Google's "AdSense" contextual advertising system enables owners of content-rich websites to generate income from their websites. I've had AdSense on my "Marketing Magic" and "City Of York" websites since July 2003 and it's been highly profitable for me.
But you will have noticed in recent months a huge push to sell various systems which generate content-rich websites very quickly with the sole purpose of bringing in cash from AdSense ads. I've tested about eight such systems in the past few months. Some work well - as far as building the sites is concerned. Some were terrible!
However, I have reservations about the whole concept of building large numbers of such sites:
- Duplicate content: If you just upload these sites "as is", your sites will be identical to hundreds, maybe thousands of other sites. And the search engines are weeding out such duplicates. I'm not talking about the content of the articles - the search engines are fine with the same article appearing on many different sites. But if the same article collections appear in the same order, then those are duplicate sites.
- Competition: If you target content niches which are known to having high-paying AdSense advertisers you'll face huge competition from other sites. This means that it will be more difficult to be found on the search engines (even when your site is in the indexes). Consequently, the number of visitors to your site - and your AdSense income - will be low.

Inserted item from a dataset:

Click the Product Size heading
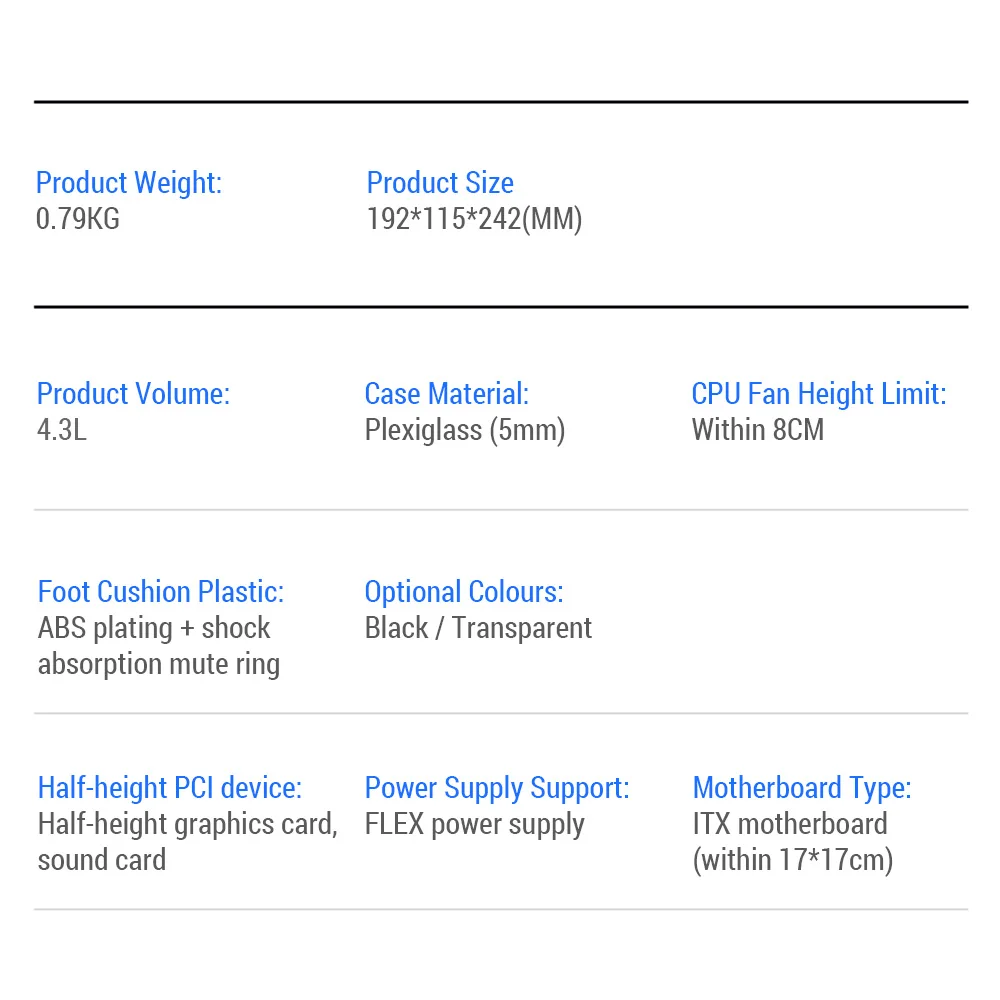 440,183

- Time: Generating websites from these systems doesn't take long - except that you'll need to tweak many of them. But, as I showed in my marketing experiment, generating traffic to a website can be time consuming. One guy selling one of these systems said "It doesn't matter if you only make a dollar per day from each site - set up a hundred sites!". Oh yes, and how long will you have to spend driving traffic to each site just to make a dollar a day?
OK, here's my conclusions - and remember, they are only personal opinions.

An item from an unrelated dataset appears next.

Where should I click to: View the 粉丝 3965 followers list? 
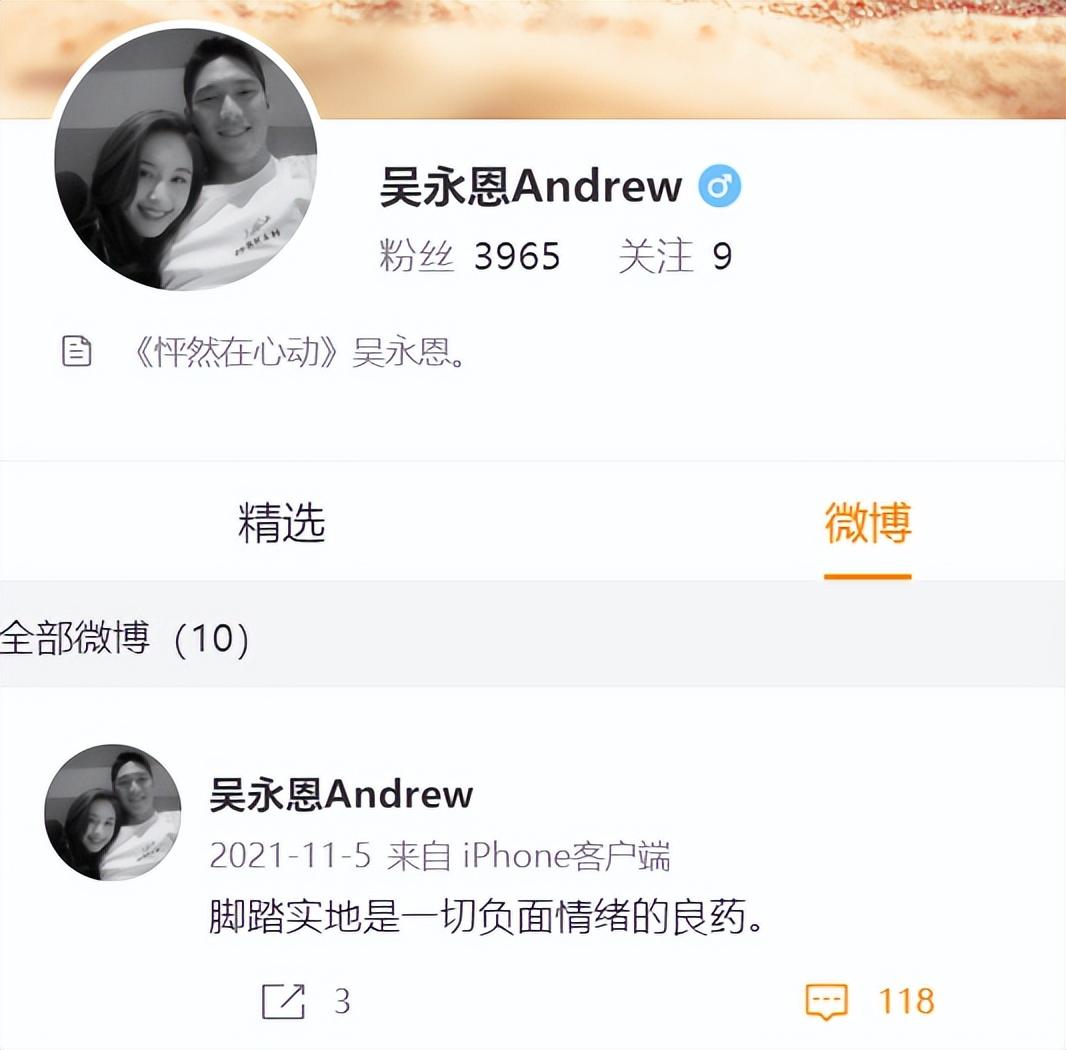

Maybe, just maybe, some people are making the multiple-site systems work.. for the time being. But they are probably spending a lot of time on them - and using techniques that most people would struggle with - interlinking sites, blogs, RSS and maybe "AdSense arbitrage" ("Google" it if you don't know what it means!).
I don't think that it's a method for "newbies", despite the attraction of having large numbers of "ready-to-go" websites.
Then there's the grey area of ethics. I personally don't feel comfortable having a website which deals with a topic that I don't understand or have any enthusiasm for. That's the reason why I put a month of work into developing a content-rich, customisable website for owners of my Newbies Starter Kit around a topic which most people have some understanding of and feeling for - "self improvement".
I have five websites aimed at generating AdSense income - apart from my two main sites that I mentioned earlier. But they all deal with topics which I have some understanding of - and enthusiasm for. And that's the way I'm going to continue. It's a personal decision.